Joseph Itoua évoque une page importante de l’histoire partagée entre la France et l’Afrique lors de la Seconde Guerre mondiale.

© DR

Comment cette assise territoriale s’est-elle matérialisée sur le plan militaire ?

La France libre va recruter et former les hommes présents sur son tout nouveau territoire, au Moyen Congo, en Oubangui-Chari, au Tchad et au Gabon, après la prise de Libreville par les Forces françaises libres (FFL) en novembre 1940. Les gaullistes vont aussi chercher des hommes dans la partie française du Cameroun, ancienne colonie allemande et désormais sous protectorat partagé avec les Britanniques, sur décision du traité de Versailles en 1919.

Comment ces soldats ont-ils été recrutés ? Y a-t-il eu, comme cela a été dit à plusieurs reprises lors du colloque, des actes de « solidarité » ? Ou au contraire, des enrôlements sous la contrainte ?

C’est un sujet délicat car il concerne l’armée, un corps qui délivre peu d’informations et qui reste assez secret. Il y a peu de documentation en Afrique sur la manière dont ont été recrutés les tirailleurs sénégalais, ces soldats africains de toutes les colonies. Les chercheurs français, en revanche, ont davantage accès à ces données, compilées par leurs historiens. C’est pourquoi nous, les chercheurs africains, ne pouvons émettre que des hypothèses sur la manière dont les soldats ont été enrôlés.

Quelles sont-elles ?

En période de guerre, il n’y a que deux modes de recrutement : volontaire ou contraint. Quelle que soit la manière dont ils ont intégré l’armée, ces soldats de l’AEF ont tous été formés au sein du camp Colonna d’Ornano de Brazzaville.

Cette implantation militaire d’ampleur était-elle doublée d’un volet économique ?

L’exploitation des ressources économiques de l’AEF a fait partie de l’effort de guerre. La vente du coton du Tchad et de l’Oubangui-Chari, celle du bois du Gabon et du caoutchouc du Moyen Congo, tout cela a permis de soutenir financièrement les batailles engagées par la France libre. Les mines d’Oubangui-Chari, riches en or et en diamant, ont aussi été mises à contribution.

Sans les ressources économiques de l’AEF, la France libre aurait-elle pu mener à bien ses objectifs de reconquête ?

Pour se lancer dans un projet de cette envergure, on se doit d’avoir des connaissances historiques et géographiques solides. Le général de Gaulle avait bien sûr appréhendé cette dimension. Il s’était renseigné sur la géographie des colonies françaises. Il avait aussi étudié la géopolitique du continent et cherché à savoir quelle partie pouvait être la plus réceptive à son appel.

Pourquoi la capitale de la France libre a-t-elle été transférée à Alger en 1943 ?

Je pense qu’il y a plusieurs raisons à cela. D’abord, pour des questions géographiques : l’Algérie est juste de l’autre côté de la Méditerranée par rapport à la France. Ensuite, bien sûr, pour des raisons stratégiques. Ce transfert s’est fait quelques mois après l’opération Torch, nom donné au débarquement des Alliés en Afrique française du Nord.

Comment cette période de l’histoire de l’AEF a-t-elle influencé

le processus de décolonisation quelques années plus tard ?

▶ _Extraits d'enregistrements_:
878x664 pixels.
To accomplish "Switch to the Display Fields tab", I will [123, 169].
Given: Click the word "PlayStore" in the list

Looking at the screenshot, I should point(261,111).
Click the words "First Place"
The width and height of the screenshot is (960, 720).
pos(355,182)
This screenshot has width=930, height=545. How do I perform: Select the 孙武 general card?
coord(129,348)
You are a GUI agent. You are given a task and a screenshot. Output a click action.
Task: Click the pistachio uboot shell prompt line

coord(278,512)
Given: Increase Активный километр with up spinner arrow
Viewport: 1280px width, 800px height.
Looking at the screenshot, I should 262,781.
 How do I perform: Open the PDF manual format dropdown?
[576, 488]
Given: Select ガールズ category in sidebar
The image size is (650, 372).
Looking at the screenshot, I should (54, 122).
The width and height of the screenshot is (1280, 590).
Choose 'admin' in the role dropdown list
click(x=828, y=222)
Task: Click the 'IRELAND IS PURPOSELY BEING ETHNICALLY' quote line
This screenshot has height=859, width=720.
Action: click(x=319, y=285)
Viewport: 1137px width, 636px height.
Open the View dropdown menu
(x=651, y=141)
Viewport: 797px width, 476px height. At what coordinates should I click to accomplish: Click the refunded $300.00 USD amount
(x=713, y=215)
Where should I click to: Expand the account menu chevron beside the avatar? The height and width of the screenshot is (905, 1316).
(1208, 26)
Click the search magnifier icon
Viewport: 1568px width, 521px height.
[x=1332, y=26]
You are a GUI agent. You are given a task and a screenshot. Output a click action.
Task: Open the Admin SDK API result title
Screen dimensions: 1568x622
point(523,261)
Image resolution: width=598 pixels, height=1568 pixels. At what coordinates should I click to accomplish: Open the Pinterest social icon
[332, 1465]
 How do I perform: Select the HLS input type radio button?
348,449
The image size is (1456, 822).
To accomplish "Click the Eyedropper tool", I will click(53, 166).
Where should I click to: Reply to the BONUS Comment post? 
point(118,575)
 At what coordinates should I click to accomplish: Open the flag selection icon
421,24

▶ _Consigne 1_: Citez le passage de l'extrait compris entre « Joseph Itoua évoque » et « plan militaire ? », ces deux bornes incluses.
▶ _Consigne 2_:
Répondez à ces questions d'après l'extrait :
(a) Quelle ville les Forces françaises libres ont-elles prise en novembre 1940 ?
(b) Dans quel camp les soldats de l'AEF ont-ils tous été formés ?
(c) De quelles richesses les mines d'Oubangui-Chari étaient-elles pourvues ?
▶ _Consigne 3_: Traduisez en anglais, s'il vous plaît, cette phrase de l'extrait : « Il s’était renseigné sur la géographie des colonies françaises. »
Les enregistrements ci-dessus ont une autre origine que l'extrait.

▶ _Réponse attendue 1_:
Joseph Itoua évoque une page importante de l’histoire partagée entre la France et l’Afrique lors de la Seconde Guerre mondiale.

© DR

Comment cette assise territoriale s’est-elle matérialisée sur le plan militaire ?

▶ _Réponse attendue 2_:
(a) Libreville.
(b) Le camp Colonna d’Ornano de Brazzaville.
(c) D'or et de diamant.

▶ _Réponse attendue 3_: He had learned about the geography of the French colonies.